Mothers who donate milk usually freeze it and ship it to milk banks in special containers, or go to collection sites; the Mothers’ Milk Bank of the Western Great Lakes has 30 locations in Illinois and Wisconsin.

Awareness of milk donation is growing. Amanda Horner was informed of the practice in 2015 at Akron Children’s Hospital, where her son Milo was fighting his losing battle to survive a diaphragmatic hernia, a severe malformation affecting his heart and lungs.

“They have a lactation consultant on staff,” Horner said. “She met with me … she said, ‘I’m only going to ask you this one time. There is a possibility things won’t work out; since you have pumped before, and you know the importance of breast milk, would you be at all interested in donation?’”

Horner ended up donating for 11 months.

“If you can give it, why not do it?” she said. “We said he would change the world … and since he’s gone we have to do it for him. The easiest way at beginning to do that is through breast milk donation.”

Horner would wear her baby’s receiving blanket as a scarf while pumping milk. She wrote letters to Milo and included them in shipments. Some criticized her.

“Lots of people said you should stop sooner, you’re hurting yourself,” Horner said. “If it gave me that connection with my baby, it’s helped me. Grief and loss is such a personal experience. I have the right to grieve in my own way and to grieve as long as I need to. Just because I’m keeping that connection with my child a little bit longer, doesn’t mean I’m not moving on with my life.”

A note that Amanda Horner wrote to her son, Milo, who died as an infant.
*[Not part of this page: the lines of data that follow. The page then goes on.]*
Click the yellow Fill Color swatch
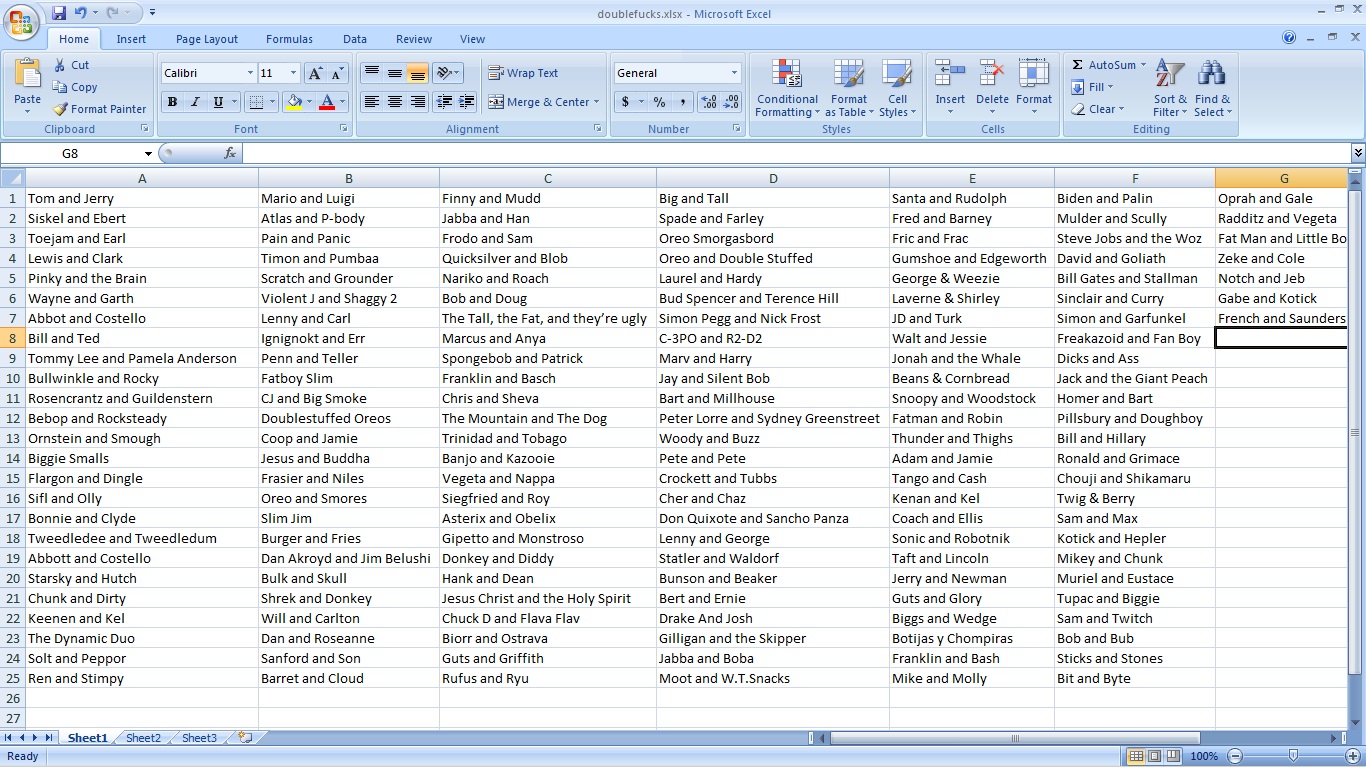The height and width of the screenshot is (768, 1366). (294, 102)
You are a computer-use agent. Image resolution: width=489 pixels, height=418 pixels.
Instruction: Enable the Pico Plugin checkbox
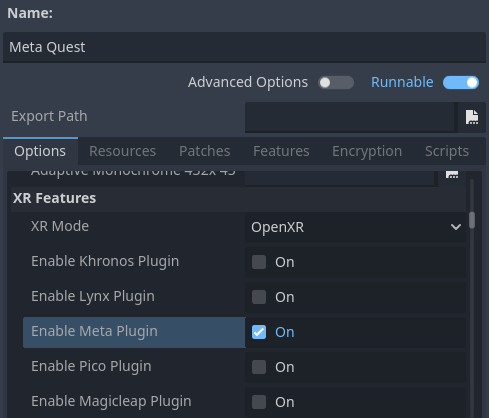click(259, 367)
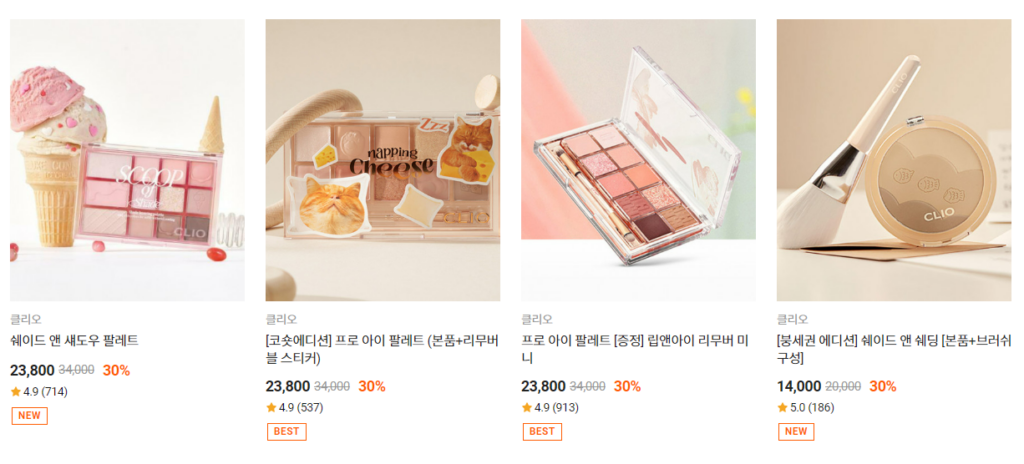
Task: Open the [코숏에디션] 프로 아이 팔레트 title link
Action: (x=382, y=350)
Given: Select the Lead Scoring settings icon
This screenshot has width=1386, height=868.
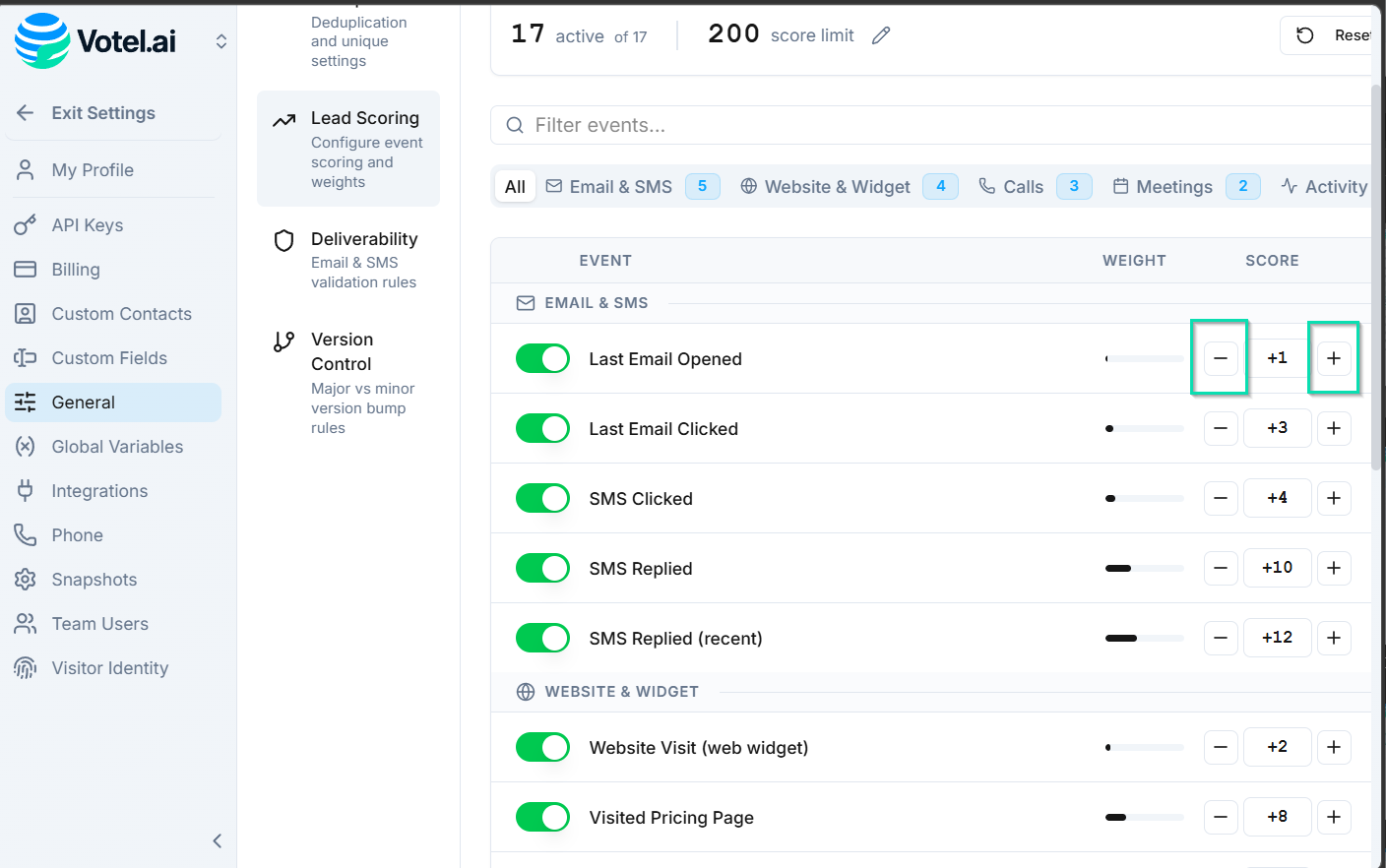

Horner continued to pump breast milk and donate it to a breast milk bank; she would write notes to Milo and include them with her shipments. | Provided

Still, not every mother who loses a child can or should donate.

“It’s not appropriate for all bereaved moms,” said Ann Marie Lindquist, of Mothers’ Milk Bank Northeast in Boston. “It’s a very personal preference. Some moms deal with their grief in other ways. Some moms just don’t know. Other moms aren’t able to or have taken certain medications.”

“There’s nothing wrong with feeling, I just can’t,‘” Weidner said. “For some women, it’s too painful. I don’t believe it is for everyone and would never judge a decision a mom has made.”

Milk banks are also a community for grieving mothers.

“You feel so alone when this happens to you, completely alone,” Weidner said. “Their donor intake coordinator, Susan, she made me feel so normal, what I was going through had meaning. There were other women out there going through the same thing. I made an appointment to drop off my milk. There is a milk depot two blocks from my house; I could have gone there. But I wanted to go, to see it and make a gesture. Susan met me at the door, hugged me, thanked me so much.”

Milk banks honor the children of bereaved donors. In Denver, they have a metal tree with gold aspen leaves. In Boston, it’s a quilt. The Elk Grove Village bank uses stars.

“They had a memorial event where they unveiled this beautiful wall, where they have a star hand-painted for all the babies whose milk has been donated,” Weidner said. “We showed up at the event, my husband and me and my son.”

She was introduced as “Everett’s mom.”

“When you have a child, you take it for granted,” she said. “Everyone calls you ‘Gus’s mom.’ It’s part of your identity. At the milk bank, we’re known as ‘Everett’s family,’ and that’s something so special and not true anywhere else.”

Now Weidner is pregnant again, and she credits donating her milk as being an important part of her ability to process her loss and continue on with life.

“Donation was a really a part of my psychological healing after my loss,” she said.

“What matters most to a mother is the legacy of her child. You just get this sense: I want people to know he was here and his life is important and it matters, and milk donation gave me that, and that is the greatest thing I could give to myself and to my son and to my husband. Just knowing because Everett was here, because he existed, so did this milk. It can make things better for other people, can prevent a family from experiencing the grief we were going through. [It] was a wonderful, healing thing for me to do.”